On Fri, Aug 01, 2008 at 01:57:27PM +0100, Richard W.M. Jones
wrote:> As some background, Hugh Brock asked me to look at how much work it
> would be to add console access to guests from the oVirt WUI, properly
> authenticated and encrypted and -- this is the key -- supporting
> Windows users.
>
> I previously wrote a VNC browser plugin based around the open source
> gtk-vnc[i] and virt-viewer[ii] projects. This hasn't worked out well
> because, for reasons which are elusive, the browser plugin makes the
> whole browser somewhat unstable. And in any case it looks like the
> plugin would be limited to Firefox on Linux.
>
> My feeling is that instead of embedding the console in the browser,
> with all the potential complexity and unstableness involved in that,
> instead we should have a very small browser plugin which launches a
> separate virt-viewer process. This way, the browser plugin should be
> very small and short-lived (so won't affect the stability of the
> browser), should be easy to port, and all the open consoles will be
> running as separate virt-viewer processes so again there is a benefit
> of separation & stability.
>
> To achieve this, we need the following steps:
>
> (1) SASL support the VNC protocol:
>
> (a) Register one or two new VNC protocol extensions for, respectively,
> authentication & encryption using SASL.
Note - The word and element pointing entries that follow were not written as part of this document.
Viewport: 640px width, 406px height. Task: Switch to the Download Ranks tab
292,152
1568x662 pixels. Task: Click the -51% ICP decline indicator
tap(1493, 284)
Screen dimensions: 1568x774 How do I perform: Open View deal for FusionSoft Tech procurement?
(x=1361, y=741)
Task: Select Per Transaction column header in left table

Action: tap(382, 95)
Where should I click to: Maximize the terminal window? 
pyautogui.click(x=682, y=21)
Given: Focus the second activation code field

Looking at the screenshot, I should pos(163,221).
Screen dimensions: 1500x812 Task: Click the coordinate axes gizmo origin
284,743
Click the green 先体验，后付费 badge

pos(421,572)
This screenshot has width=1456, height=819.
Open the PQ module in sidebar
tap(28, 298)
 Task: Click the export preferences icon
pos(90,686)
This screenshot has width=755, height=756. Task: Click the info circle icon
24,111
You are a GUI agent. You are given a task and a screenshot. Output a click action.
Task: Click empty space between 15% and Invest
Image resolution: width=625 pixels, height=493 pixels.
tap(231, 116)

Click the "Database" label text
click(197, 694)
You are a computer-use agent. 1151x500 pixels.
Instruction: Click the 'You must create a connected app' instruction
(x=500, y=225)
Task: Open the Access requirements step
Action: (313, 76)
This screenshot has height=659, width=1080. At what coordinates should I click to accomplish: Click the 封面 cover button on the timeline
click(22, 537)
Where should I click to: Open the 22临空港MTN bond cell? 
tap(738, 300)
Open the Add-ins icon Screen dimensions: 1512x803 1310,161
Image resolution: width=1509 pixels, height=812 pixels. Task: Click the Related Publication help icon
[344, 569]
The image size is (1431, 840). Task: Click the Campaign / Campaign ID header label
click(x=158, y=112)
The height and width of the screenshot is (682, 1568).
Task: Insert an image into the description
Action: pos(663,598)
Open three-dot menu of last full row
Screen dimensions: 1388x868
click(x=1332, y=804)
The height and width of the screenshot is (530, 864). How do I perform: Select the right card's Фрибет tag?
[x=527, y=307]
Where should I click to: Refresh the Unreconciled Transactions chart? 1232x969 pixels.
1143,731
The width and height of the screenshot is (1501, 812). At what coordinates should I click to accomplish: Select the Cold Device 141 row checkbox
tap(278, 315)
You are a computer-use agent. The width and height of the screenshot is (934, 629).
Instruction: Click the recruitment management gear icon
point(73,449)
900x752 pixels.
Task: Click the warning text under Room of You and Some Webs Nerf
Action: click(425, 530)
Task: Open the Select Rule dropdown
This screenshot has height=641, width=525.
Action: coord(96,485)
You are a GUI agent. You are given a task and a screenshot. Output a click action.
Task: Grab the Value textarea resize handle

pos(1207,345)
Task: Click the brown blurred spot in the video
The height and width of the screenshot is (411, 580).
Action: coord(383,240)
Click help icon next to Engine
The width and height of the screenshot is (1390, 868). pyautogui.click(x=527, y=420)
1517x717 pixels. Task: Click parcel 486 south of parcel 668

Only one extension is required. You negotiate encryption as part of the
SASL authentication handshake. Basically if we're using SASL on the TLS
encrypted channel then you set a min&max SSF of 0 (SSF = Security Strength
Factor), and if not using TLS then set a min SSF of 56 (good enough to
require Kerberos) and max of 100000 (or a suitably large number). This
ensures that SASL encryption will be negotiated if the underlying channel
isn't already using strong encryption.
> (b) Implement server-side protocols in upstream QEMU. This will
> eventually lead to it being supported in projects that synch
> with QEMU, ie. KVM.
The bulk of the server side stuff for libvirt is in the qemud/remote.c
file, remoteDispatchAuthSasl(Init,Start,Step). This handles all the
auth side of things. If you negotiate a SSF layer, then you also need
to wire in calls to sasl_encode, sasl_decode in the part where you
read/write data on the wire.
> (c) Implement client-side protocols in gtk-vnc.
Similarly the client side stuff in libvirt is in src/remote_internal.c
in the remoteAuthSASL() method which takes care of all client auth.
Again, we wire in sasl_encode/decode where needed for SSF.
Gathering client credentials is a hairy bit - the virConnectCredential,
virConnectAuth and virConnectAuthCallbackPtr structs/function define
the public contract to expose to apps. If we use a similar contract
for credentials in GTK-VNC, then it'll make the virt-viewer integration
easier because it already has to deal this for libvirt auth credentials.
Getting it working with Kerberos first is actually eaiser than getting it
working with username/password, because with Kerberos you don't have to
debug the callback stuff - it just uses the keytab.